Inside the Community United Methodist Church in Bigfork, locals read words posted beside a cross. They read aloud and in unison, just like in church. But the words they read on the evening of Tues., May 18, came not from the Bible, but from the U.S. Constitution: Bigforkers were discussing the USA PATRIOT ACT and reading the Fourth Amendment. The event was hosted by the Northwest Montana Coalition in Defense of the Constitution, a group currently gathering petition signatures requesting that Whitefish City Council pass a resolution stating official support for the repeal of sections of the USA PATRIOT ACT that many legal experts have called unconstitutional. In Montana, Missoula, Dillon, Bozeman, Eureka, Lewis and Clark County and Beaverhead County have already passed similar resolutions. Nationwide, 318 towns and four states have passed resolutions. Most began with community gatherings similar to the one at the Bigfork church.

Mark Rice, a member of the Eureka City Council, held up a local Eureka newspaper showing the headline, “Town opposes USA PATRIOT ACT,” before asking those in attendance to create a similar headline in their local papers.

Rice, a self-described conservative Republican who served in the military, is representative of a growing bi-partisan mutiny against the Act, which allows the federal government vastly increased surveillance powers without standard warrant procedures, among other things.

“I’m about as far from a Buddhist as you can get,” Rice said. “My purpose is to fulfill an oath I took in 1971 [when joining the military]. It was an oath to defend the Constitution.”

•••

Local Twilly Cannon seemed disappointed when he stopped by the office late last week clutching a Xeroxed press release from the Greenpeace website in his hand. The disappointing headline? “Judge dismisses Ashcroft attempt to shut down Greenpeace.”

For those readers not entirely up to speed on the sort of priorities being pursued (in your name) by the Ashcroft Justice Department, here’s a brief recap:

Back in February, 2002, Greenpeace activists boarded the APL Jade, an oceangoing ship off the coast of Miami that the organization suspected of trafficking illegal mahogany to the U.S. Cannon wasn’t among the boarders, but he was on-hand, providing support from a motorized raft.

Flash-forward to late 2003. That’s when Attorney General Ashcroft decided to use your tax dollars to charge Greenpeace with “sailor-mongering,” an obscure 1872 law originally designed to discourage on-shore merchants from luring seamen off of their ships and into brothels with booze and, well, harlots. And nevermind the seeming ill-fit of the charge—had Greenpeace been found guilty, the worldwide organization could have lost its tax-exempt status, been charged a $10,000 fine, and been put on probation, requiring that it report its actions to the government.

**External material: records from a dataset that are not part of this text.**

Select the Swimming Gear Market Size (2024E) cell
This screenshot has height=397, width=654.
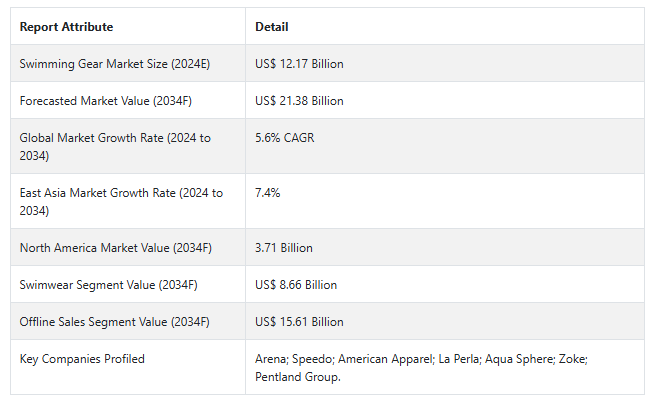point(128,63)
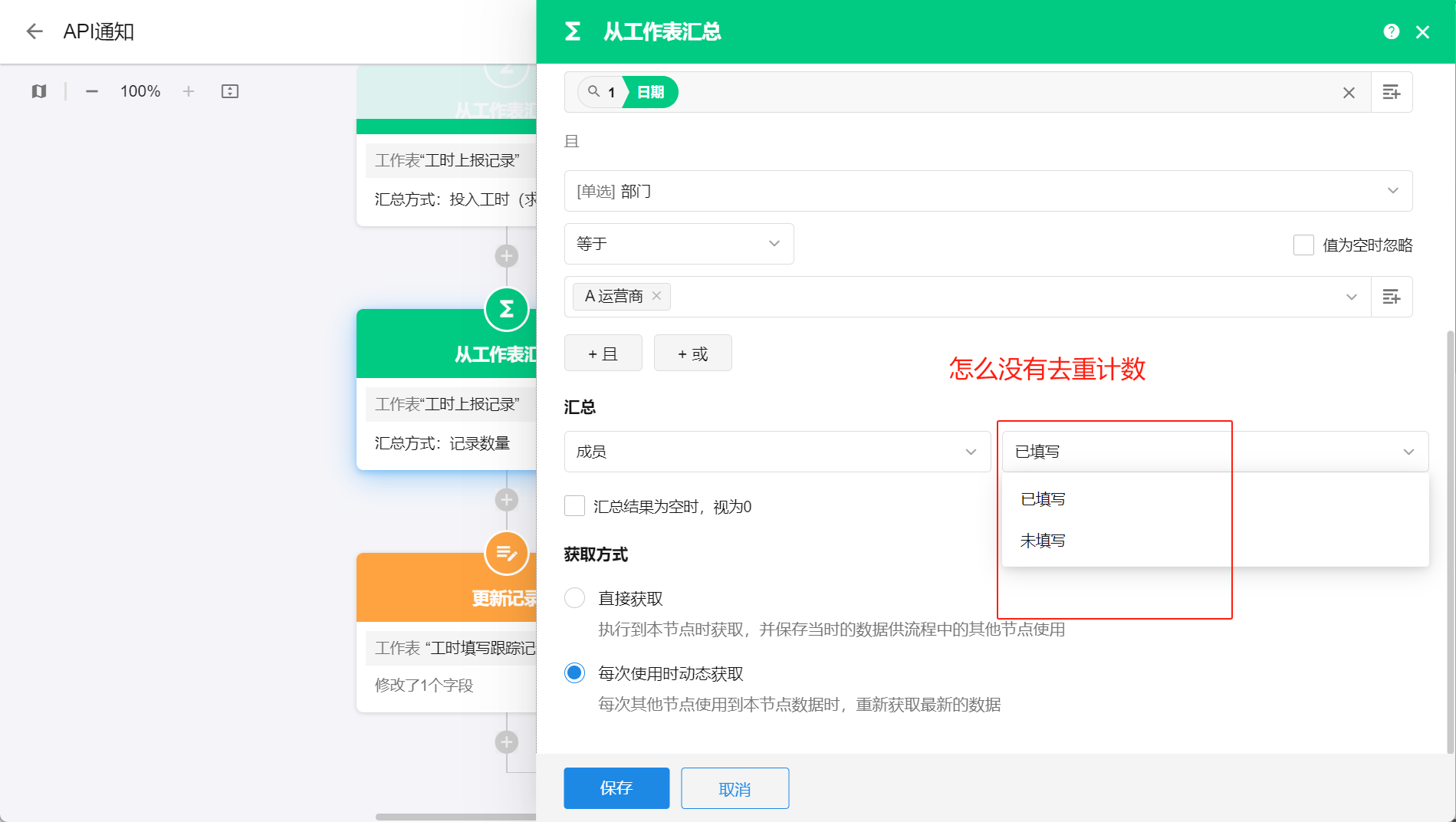Viewport: 1456px width, 822px height.
Task: Open help icon in the panel header
Action: pos(1391,31)
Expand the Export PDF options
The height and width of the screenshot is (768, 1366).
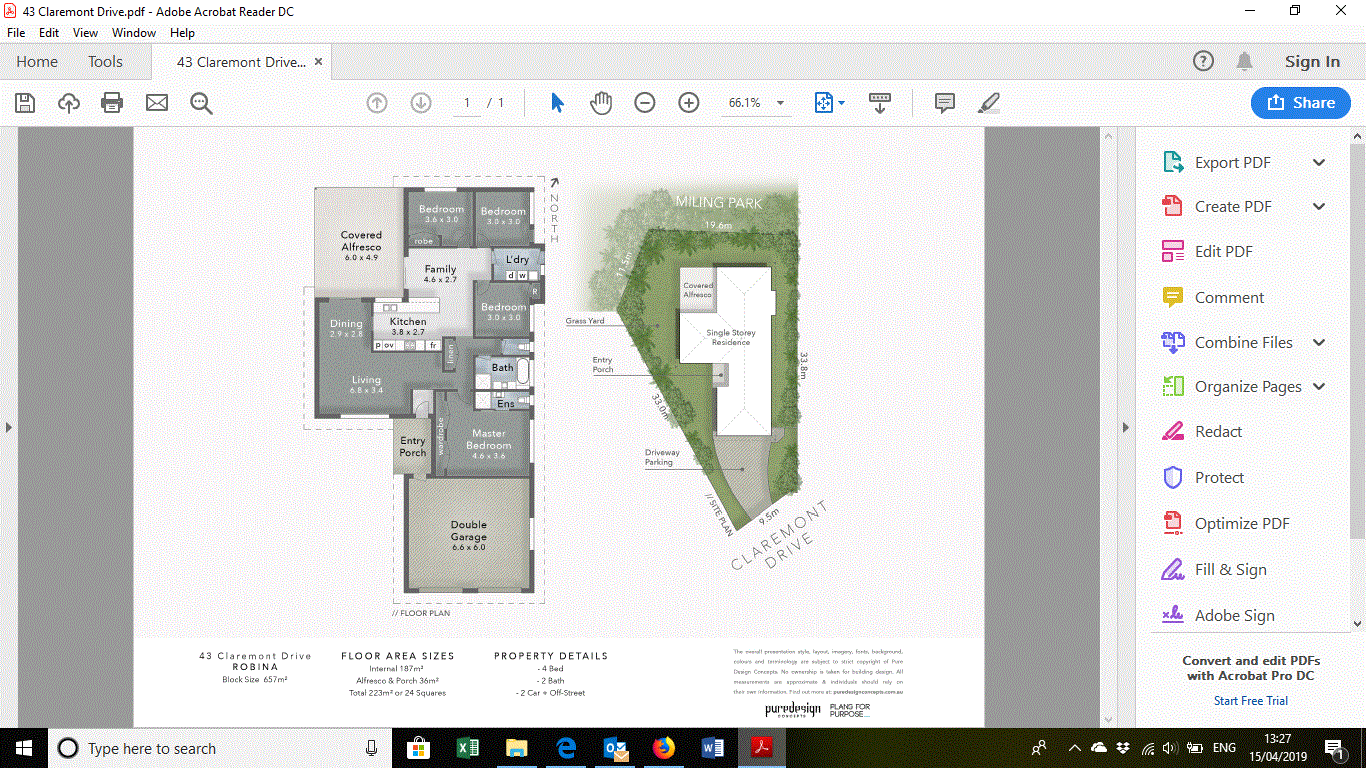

Cannon wasn’t the only observer who saw Ashcroft’s move as a thinly-veiled attempt to silence Greenpeace, which has been critical of Bush Administration policies; over 100,000 people world-wide protested the prosecution to President Bush and Ashcroft.

But on May 19, Federal Judge Adalberto Jordan in Miami cited insufficient evidence in tossing Ashcroft’s case out on its ear.

The Greenpeace release quoted the organization’s U.S. Executive Director as saying that “the conduct for which the Ashcroft Justice Department seeks to prosecute Greenpeace was, essentially, whistle-blowing—publicly exposing and preventing violations of U.S. law prohibiting the importation of illegally harvested mahogany wood.” The release also noted that the government, while harassing Greenpeace over the action, let the ship-full of illegal mahogany go on its merry way unimpeded.

But all’s well that ends well, right? So why did Twilly—who wasn’t named personally in the government’s prosecution—seem so down?

“I never made Nixon’s enemies list,” he explained. “Making Ashcroft’s would have been a real feather in my cap.”